Among his film credits are the incidental music for "All the President's Men," "Norma Rae" (which won him an Oscar for "It Goes Like It Goes"), "The conversation" and "Saturday Night Fever."
"I spend half my time here in New York and half my time in Los Angeles," he says. "Every other month I'm here or there. All the television movies and (theatrical) movies are produced in Los Angeles and done there. All the theatrical writing is done in New York. It tends to shake down that all my income comes from the West Coast -- it's like my Rockefeller grant for the theatrical stuff.
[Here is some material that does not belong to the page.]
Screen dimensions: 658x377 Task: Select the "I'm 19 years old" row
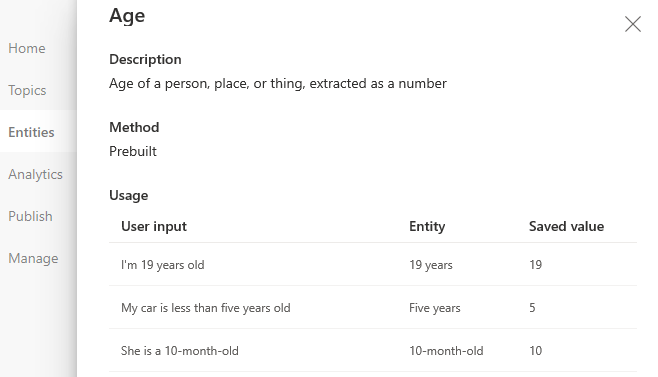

"Writing for the theater is like doing foreground music as opposed to background music, which is what I do for television and films. A healthy mix is to do both. Often movie and TV scoring calls on different muscles, and in some cases calls for more. It's more adventuresome, composing in terms of dissonance and electronics. The movie and TV end tends to be faster deadlines, while for the theater you do it when you're ready.
"Occasionally a movie or television will demand something different from your natural bent. For 'Brewster Place,' I was surprised they asked me. The cast was all black and Oprah Winfrey was the producer. I felt it would go to Quincy Jones or Herbie Hancock, but they felt I could contribute something to it emotionally.
"To do it, I did research in gospel music and wrote a gospel score. It was most worthy in terms of personal growth because it took me places I wouldn't ordinarily go. For 'Monkeyshines,' the George Romero horror picture, the cues used ethnic percussion and electronics and that drew on muscles I can't flex in theater."
He's finding a different sort of challenge in one of his current projects, writing a score for an adaptation of Joseph Heller's novel "God Knows," with Joseph Stein, who wrote the book for the musical "Fiddler on the Roof," and lyricist Barry Harman, who did "Romance, Romance" on Broadway last year.
"It's biblically based," Shire proposes, "but it's 19th century based, so it wouldn't get as dissonant as if it was modern. On the other hand, it isn't easy writing something fresh in those styles and telling it in a contemporary tone of voice. It's very post-modern, isn't it, taking old styles, making a comment on them and refreshing them.
"For me, the work is sitting at the piano and wearing out your jeans, sitting there until the ideas come. Usually I walk around and think of general approaches, but the real work starts when I sit at the piano and improvise on a piece of music I'm trying to write.
"For 'My Name Is Steven,' I needed a simple childlike pop melody. In two weeks, I made maybe 15 attempts at it. I played through them all, winnowed them down to two or three and then one started coming around."
Shire admits to being something of a workaholic. A vacation is a rarity for him, though last summer his wife -- actress Dee Dee Kahn, currently appearing in public television's "Shining Times Station" and best-known for her part in the television series "Benson" -- persuaded him to take some time off. He traveled to Israel with his 13-year-old son, Matthew (who was the original inspiration for "Baby"), and then simply relaxed in Maine.
"It scared me how much I loved it," he remarks, "but when I started writing again last fall it was easier. You have to take a break every now and then. This business is very demanding and you get used up very fast."
To simply lean back and get away from music goes against his nature, however. Consider his father, 79-year-old Buffalo bandleader Irving Shire.
"He refuses to say he's retired," Shire says. "He's still got a job booked for next month."